Surprisingly, though, and unlike so many rock biographies, The Runaways is a lot of fun regardless of the boilerplate aspects. It certainly isn't comprehensive; I was wondering why Alia Shawkat (Maebe!) wasn't getting many lines as the bassist until I found out that she's actually playing a composite of several Runaways bassists, and I had no idea that Lida Ford was semi-famous (or that the name of the other guitarist was Lida Ford) until someone in our audience called out "what about Lida Ford?!" when they did a few where-they-went-next crawls in the credits (EDIT: Apparently her name is Lita Ford. Again, end credits, come on, help me out here). But as a glimpse into this band's origins and brief triumphs, it's really enjoyable, often beautifully shot, and very well-acted by Kristen Stewart (Joan Jett!), Dakota Fanning (Cherie Currie!) and Michael Shannon (the creepy Svengali who put the band together in the first place). Shannon falls right in the middle of his crazed-looking-to-completely-fucking-insane character-sanity spectrum, though for most actors this would be off those charts completely.

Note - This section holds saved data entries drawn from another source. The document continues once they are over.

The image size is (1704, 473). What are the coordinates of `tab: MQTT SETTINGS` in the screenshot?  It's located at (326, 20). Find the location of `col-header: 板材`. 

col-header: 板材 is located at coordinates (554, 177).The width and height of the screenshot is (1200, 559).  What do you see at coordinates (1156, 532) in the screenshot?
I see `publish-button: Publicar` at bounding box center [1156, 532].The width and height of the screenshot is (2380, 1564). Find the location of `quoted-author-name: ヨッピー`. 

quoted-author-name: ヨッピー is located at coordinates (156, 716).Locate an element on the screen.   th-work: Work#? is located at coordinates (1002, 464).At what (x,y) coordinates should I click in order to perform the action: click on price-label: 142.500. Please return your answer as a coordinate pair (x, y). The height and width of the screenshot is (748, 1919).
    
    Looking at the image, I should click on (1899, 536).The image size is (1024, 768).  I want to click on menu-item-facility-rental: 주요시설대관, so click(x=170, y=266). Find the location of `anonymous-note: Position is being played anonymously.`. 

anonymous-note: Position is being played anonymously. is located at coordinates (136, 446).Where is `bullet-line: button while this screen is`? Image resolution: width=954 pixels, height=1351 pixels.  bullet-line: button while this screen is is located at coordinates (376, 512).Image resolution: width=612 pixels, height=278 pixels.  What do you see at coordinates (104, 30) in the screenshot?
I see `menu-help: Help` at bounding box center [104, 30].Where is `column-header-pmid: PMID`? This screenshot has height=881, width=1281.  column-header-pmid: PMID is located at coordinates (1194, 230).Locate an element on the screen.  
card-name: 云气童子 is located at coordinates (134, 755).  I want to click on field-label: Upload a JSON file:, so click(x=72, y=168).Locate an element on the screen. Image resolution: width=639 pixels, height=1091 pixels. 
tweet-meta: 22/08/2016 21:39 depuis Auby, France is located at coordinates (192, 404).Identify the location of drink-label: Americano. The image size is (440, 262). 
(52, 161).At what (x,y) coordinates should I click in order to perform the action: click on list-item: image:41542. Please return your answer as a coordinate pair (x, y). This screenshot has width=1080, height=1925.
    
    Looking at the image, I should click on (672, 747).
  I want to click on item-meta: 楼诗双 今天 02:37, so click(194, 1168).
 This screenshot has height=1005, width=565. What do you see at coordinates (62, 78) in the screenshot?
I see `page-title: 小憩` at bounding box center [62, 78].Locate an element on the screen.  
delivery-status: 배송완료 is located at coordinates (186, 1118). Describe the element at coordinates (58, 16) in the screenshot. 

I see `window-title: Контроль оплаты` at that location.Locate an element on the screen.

It's Stewart, though, who continues to impress me, at a rate of about once per year. In the Twilight movies, she's drippy and twitchy -- that's the character, I'm told, but she sure doesn't bring much to it. But in movies like Adventureland and The Runaways, her tentative qualities take on alluring life -- charisma, even! She and Fanning are interesting to watch even when not that much is going on (although I could've done without some of Cherie's family drama stuff). The story in The Runaways doesn't have a lot of surprise, but the energy is just right.

Hooray, movies are getting interesting again! If Hot Tub Time Machine turns out to be a "the next Hangover" that's actually way funnier than The Hangover, we'll really be in business.